December 2018

Alternatives to Guardianship

By Bernard A. Krooks, Certified Elder Law Attorney

 

Recently, your mom’s ability to care for herself declined and she was no longer able to live alone.  You and your siblings and mom all agreed that it was best for her to move into an assisted living facility.  Together, you found a suitable facility and mom moved in.  After an initial adjustment period, mom settled in and things were going well.  Several months later, however, you receive a call from someone at the facility letting you know that mom’s condition has deteriorated significantly and you need to apply for guardianship for mom.  What does that mean, and what should you do?  Do you have any other options?

 

First and foremost, guardianship is a last resort.  There are generally two different types of guardianships in New York.  One is for guardianship of an individual with a developmental disability which is brought pursuant to Article 17A of the Surrogate’s Court Procedure Act; the other is brought pursuant to Article 81 of the Mental Hygiene Law for a person (usually an adult) who is alleged to be incapacitated and is the type of guardianship discussed in this article.

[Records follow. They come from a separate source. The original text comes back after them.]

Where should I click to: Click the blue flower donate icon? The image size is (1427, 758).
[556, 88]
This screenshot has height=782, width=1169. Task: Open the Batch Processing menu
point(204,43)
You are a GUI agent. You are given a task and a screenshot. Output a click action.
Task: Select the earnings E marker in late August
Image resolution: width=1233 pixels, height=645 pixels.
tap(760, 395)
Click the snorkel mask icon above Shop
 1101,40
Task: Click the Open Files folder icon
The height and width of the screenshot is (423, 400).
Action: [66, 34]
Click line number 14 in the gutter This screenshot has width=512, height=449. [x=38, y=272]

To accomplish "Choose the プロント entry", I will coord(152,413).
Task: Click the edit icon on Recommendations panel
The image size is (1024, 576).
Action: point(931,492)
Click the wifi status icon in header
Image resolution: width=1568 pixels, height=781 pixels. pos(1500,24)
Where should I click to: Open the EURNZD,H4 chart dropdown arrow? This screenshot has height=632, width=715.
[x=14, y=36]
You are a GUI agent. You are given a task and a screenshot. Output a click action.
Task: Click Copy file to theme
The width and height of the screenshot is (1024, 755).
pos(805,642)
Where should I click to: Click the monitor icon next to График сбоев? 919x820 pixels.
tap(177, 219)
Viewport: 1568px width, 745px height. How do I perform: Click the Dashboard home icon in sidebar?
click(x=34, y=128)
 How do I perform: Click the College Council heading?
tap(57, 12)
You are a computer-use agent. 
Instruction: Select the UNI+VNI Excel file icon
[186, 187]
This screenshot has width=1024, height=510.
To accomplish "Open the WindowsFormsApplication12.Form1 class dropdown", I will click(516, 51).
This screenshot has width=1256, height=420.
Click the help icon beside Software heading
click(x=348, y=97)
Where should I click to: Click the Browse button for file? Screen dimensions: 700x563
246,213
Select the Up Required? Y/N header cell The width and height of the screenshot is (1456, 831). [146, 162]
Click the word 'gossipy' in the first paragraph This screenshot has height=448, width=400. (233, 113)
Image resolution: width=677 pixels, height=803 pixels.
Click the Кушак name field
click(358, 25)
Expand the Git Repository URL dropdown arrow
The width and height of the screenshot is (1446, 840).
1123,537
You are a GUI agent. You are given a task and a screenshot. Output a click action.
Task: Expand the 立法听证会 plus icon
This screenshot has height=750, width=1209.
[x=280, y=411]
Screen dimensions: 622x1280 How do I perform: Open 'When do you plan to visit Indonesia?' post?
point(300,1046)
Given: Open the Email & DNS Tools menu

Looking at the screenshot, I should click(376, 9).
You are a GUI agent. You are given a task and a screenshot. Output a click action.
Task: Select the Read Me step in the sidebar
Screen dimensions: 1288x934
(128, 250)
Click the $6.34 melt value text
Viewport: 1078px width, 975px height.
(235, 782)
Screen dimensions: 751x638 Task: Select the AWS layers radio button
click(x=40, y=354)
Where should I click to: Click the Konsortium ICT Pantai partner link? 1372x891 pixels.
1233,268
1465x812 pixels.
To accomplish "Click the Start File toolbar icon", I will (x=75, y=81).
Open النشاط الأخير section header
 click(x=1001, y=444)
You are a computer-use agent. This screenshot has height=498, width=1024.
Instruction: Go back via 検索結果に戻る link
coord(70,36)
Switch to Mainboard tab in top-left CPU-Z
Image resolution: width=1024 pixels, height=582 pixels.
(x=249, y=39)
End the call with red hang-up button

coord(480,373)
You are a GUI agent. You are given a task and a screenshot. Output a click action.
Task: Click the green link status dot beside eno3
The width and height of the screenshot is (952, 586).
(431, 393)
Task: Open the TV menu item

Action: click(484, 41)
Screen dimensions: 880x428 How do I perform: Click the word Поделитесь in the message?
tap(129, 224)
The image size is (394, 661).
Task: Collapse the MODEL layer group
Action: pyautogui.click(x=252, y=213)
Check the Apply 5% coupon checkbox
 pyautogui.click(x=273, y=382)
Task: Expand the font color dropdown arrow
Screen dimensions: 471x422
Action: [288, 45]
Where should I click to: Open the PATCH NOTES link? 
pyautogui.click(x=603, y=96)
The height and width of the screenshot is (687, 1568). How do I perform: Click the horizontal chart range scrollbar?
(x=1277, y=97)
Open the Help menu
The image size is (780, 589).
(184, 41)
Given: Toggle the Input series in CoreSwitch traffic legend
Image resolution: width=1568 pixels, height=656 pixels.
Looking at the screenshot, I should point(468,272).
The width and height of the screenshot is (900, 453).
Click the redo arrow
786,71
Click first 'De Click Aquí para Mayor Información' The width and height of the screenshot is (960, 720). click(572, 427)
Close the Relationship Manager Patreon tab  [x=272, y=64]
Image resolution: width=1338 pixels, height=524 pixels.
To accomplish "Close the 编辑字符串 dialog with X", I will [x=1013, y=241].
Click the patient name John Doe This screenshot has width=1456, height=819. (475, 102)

Although adult guardianships in New York are tailored to meet the specific needs of the alleged incapacitated person and are supposed to be the least restrictive form of intervention, guardianship still means court involvement.  You will need to hire a lawyer and it could get expensive depending on your particular family situation.  There could be numerous court filings and hearings, as well as appointment of a third party to represent mom’s interests.  All of this could add up to significant expense and could take months to complete.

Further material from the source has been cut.